* **What is required**
Present every line of the entries below as a Markdown table with the columns "Row" and "Line", numbering each row and leaving out blank lines.

[Begin Input records]

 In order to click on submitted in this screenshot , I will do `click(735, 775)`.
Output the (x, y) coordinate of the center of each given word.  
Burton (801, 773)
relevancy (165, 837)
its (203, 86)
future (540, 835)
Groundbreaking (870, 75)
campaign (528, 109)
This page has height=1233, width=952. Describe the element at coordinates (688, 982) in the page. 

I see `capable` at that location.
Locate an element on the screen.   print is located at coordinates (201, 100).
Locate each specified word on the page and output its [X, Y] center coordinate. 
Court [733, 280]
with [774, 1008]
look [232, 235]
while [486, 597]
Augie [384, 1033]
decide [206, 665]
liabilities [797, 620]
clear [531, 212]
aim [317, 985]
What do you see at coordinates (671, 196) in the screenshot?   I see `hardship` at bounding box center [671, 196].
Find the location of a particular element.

[End Input records]

* **Solution below**
| Row | Line |
|---|---|
| 1 |  In order to click on submitted in this screenshot , I will do `click(735, 775)`. |
| 2 | Output the (x, y) coordinate of the center of each given word.   |
| 3 | Burton (801, 773) |
| 4 | relevancy (165, 837) |
| 5 | its (203, 86) |
| 6 | future (540, 835) |
| 7 | Groundbreaking (870, 75) |
| 8 | campaign (528, 109) |
| 9 | This page has height=1233, width=952. Describe the element at coordinates (688, 982) in the page.  |
| 10 | I see `capable` at that location. |
| 11 | Locate an element on the screen.   print is located at coordinates (201, 100). |
| 12 | Locate each specified word on the page and output its [X, Y] center coordinate.  |
| 13 | Court [733, 280] |
| 14 | with [774, 1008] |
| 15 | look [232, 235] |
| 16 | while [486, 597] |
| 17 | Augie [384, 1033] |
| 18 | decide [206, 665] |
| 19 | liabilities [797, 620] |
| 20 | clear [531, 212] |
| 21 | aim [317, 985] |
| 22 | What do you see at coordinates (671, 196) in the screenshot?   I see `hardship` at bounding box center [671, 196]. |
| 23 | Find the location of a particular element. |